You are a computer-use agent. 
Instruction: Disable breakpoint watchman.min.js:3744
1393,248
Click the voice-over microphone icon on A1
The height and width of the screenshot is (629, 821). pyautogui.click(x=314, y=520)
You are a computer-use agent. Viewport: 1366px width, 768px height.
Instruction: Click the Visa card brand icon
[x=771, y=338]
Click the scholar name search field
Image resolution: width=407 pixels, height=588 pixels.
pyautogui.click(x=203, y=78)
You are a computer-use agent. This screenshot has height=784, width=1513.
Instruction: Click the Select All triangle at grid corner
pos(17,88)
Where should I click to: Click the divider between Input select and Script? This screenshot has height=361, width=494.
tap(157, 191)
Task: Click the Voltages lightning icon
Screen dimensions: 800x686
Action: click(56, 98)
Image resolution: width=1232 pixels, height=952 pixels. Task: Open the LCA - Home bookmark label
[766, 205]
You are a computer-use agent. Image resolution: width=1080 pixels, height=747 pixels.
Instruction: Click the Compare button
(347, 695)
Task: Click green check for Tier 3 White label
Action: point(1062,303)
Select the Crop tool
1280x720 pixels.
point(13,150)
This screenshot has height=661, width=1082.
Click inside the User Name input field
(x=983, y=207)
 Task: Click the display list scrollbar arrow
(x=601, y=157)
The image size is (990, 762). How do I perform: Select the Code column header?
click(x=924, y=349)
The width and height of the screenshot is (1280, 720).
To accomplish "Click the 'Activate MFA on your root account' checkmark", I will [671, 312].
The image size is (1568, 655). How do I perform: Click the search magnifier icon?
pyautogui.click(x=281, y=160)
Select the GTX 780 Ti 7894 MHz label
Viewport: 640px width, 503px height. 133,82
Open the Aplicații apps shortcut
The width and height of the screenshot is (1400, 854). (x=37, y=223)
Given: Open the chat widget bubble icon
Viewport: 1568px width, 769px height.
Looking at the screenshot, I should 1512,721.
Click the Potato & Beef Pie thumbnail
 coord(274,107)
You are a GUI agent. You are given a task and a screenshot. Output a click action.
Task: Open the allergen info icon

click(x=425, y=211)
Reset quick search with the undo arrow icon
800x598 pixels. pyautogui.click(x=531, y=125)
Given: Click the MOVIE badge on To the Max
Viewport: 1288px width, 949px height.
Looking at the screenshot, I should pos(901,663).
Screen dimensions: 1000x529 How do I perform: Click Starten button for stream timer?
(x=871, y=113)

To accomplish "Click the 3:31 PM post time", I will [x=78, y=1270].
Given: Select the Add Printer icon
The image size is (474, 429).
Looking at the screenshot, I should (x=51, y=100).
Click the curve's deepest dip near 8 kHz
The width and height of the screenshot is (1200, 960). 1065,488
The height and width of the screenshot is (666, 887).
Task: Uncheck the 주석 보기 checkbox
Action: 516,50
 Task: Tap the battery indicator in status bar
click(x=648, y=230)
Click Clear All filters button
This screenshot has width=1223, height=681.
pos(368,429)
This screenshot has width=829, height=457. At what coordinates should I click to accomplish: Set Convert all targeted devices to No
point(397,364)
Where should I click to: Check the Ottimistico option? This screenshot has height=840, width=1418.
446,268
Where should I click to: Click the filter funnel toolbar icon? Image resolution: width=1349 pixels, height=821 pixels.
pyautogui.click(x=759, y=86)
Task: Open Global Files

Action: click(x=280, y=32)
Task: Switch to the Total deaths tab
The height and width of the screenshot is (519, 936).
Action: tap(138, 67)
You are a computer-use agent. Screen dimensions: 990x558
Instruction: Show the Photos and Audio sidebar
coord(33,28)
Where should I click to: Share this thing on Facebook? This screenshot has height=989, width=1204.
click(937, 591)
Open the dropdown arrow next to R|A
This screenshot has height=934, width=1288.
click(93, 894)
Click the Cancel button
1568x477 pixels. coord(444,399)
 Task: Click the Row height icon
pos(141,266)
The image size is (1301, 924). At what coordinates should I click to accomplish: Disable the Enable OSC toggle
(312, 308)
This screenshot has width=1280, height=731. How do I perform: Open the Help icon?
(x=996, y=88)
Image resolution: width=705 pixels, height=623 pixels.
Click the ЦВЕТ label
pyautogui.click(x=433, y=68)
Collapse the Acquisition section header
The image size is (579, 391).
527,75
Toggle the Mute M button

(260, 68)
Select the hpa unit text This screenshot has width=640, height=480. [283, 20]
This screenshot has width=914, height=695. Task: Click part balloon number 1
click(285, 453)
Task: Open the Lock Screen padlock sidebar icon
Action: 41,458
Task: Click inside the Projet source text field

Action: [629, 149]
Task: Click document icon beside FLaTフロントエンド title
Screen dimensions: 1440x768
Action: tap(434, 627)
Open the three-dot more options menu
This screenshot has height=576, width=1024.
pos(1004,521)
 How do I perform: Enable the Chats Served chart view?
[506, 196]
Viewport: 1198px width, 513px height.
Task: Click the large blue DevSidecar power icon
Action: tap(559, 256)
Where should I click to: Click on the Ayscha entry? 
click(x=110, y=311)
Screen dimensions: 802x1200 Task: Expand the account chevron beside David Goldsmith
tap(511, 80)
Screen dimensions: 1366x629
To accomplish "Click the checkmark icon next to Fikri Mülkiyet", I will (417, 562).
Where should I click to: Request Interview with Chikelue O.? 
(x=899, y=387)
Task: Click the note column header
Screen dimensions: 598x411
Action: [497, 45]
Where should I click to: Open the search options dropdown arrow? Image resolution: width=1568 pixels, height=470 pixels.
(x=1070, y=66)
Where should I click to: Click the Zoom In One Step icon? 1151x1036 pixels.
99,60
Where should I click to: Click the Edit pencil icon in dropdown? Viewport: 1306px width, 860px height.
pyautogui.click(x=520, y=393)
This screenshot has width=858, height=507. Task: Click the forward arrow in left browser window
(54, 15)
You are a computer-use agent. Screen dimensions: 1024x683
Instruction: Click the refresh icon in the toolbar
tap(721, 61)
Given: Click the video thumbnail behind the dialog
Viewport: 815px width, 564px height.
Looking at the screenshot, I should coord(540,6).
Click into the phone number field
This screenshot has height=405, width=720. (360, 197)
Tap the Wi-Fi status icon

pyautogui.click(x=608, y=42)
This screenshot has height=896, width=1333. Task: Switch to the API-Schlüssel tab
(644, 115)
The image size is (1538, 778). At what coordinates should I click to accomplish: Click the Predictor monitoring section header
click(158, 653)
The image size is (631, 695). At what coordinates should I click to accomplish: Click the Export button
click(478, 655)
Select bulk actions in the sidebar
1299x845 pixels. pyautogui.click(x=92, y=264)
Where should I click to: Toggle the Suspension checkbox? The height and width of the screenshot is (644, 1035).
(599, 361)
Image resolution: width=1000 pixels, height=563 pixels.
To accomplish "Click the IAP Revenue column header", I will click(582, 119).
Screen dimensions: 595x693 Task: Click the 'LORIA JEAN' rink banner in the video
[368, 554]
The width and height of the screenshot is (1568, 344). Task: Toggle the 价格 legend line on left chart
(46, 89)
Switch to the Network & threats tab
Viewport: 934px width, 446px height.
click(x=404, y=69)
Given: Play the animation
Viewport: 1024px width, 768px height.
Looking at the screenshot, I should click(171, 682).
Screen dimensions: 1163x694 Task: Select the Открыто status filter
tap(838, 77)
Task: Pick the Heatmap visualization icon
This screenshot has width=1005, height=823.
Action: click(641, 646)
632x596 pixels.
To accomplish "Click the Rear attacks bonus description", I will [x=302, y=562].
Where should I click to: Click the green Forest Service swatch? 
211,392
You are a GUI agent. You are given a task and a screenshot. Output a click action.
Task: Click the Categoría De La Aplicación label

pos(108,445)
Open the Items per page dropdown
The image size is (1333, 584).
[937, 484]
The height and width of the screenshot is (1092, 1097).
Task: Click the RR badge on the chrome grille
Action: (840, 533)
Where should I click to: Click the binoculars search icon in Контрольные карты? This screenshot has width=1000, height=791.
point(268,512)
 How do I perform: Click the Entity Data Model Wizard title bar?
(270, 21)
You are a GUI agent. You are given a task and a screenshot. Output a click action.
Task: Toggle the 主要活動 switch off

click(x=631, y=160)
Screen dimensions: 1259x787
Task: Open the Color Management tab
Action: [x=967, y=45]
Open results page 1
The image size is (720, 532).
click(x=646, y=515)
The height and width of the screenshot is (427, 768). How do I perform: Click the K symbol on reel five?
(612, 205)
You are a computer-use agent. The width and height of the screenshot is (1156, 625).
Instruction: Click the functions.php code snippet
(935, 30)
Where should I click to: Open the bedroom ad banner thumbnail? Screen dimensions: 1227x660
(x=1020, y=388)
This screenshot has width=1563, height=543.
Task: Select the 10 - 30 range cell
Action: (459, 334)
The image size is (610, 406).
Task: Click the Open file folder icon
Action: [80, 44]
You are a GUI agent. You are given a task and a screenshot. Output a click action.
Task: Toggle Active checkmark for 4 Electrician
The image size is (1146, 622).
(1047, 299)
┄┄┄┄┄┄┄┄┄┄
#### ASSIGNMENT
Looking at the records above, return exactly the lines from the line with "You are a computer-use agent. Screen dimensions: 1024x683" to the line with "Given: Play the animation", both ends included.

#### ANSWER FOR THIS EXERCISE
You are a computer-use agent. Screen dimensions: 1024x683
Instruction: Click the refresh icon in the toolbar
tap(721, 61)
Given: Click the video thumbnail behind the dialog
Viewport: 815px width, 564px height.
Looking at the screenshot, I should coord(540,6).
Click into the phone number field
This screenshot has height=405, width=720. (360, 197)
Tap the Wi-Fi status icon

pyautogui.click(x=608, y=42)
This screenshot has height=896, width=1333. Task: Switch to the API-Schlüssel tab
(644, 115)
The image size is (1538, 778). At what coordinates should I click to accomplish: Click the Predictor monitoring section header
click(158, 653)
The image size is (631, 695). At what coordinates should I click to accomplish: Click the Export button
click(478, 655)
Select bulk actions in the sidebar
1299x845 pixels. pyautogui.click(x=92, y=264)
Where should I click to: Toggle the Suspension checkbox? The height and width of the screenshot is (644, 1035).
(599, 361)
Image resolution: width=1000 pixels, height=563 pixels.
To accomplish "Click the IAP Revenue column header", I will click(582, 119).
Screen dimensions: 595x693 Task: Click the 'LORIA JEAN' rink banner in the video
[368, 554]
The width and height of the screenshot is (1568, 344). Task: Toggle the 价格 legend line on left chart
(46, 89)
Switch to the Network & threats tab
Viewport: 934px width, 446px height.
click(x=404, y=69)
Given: Play the animation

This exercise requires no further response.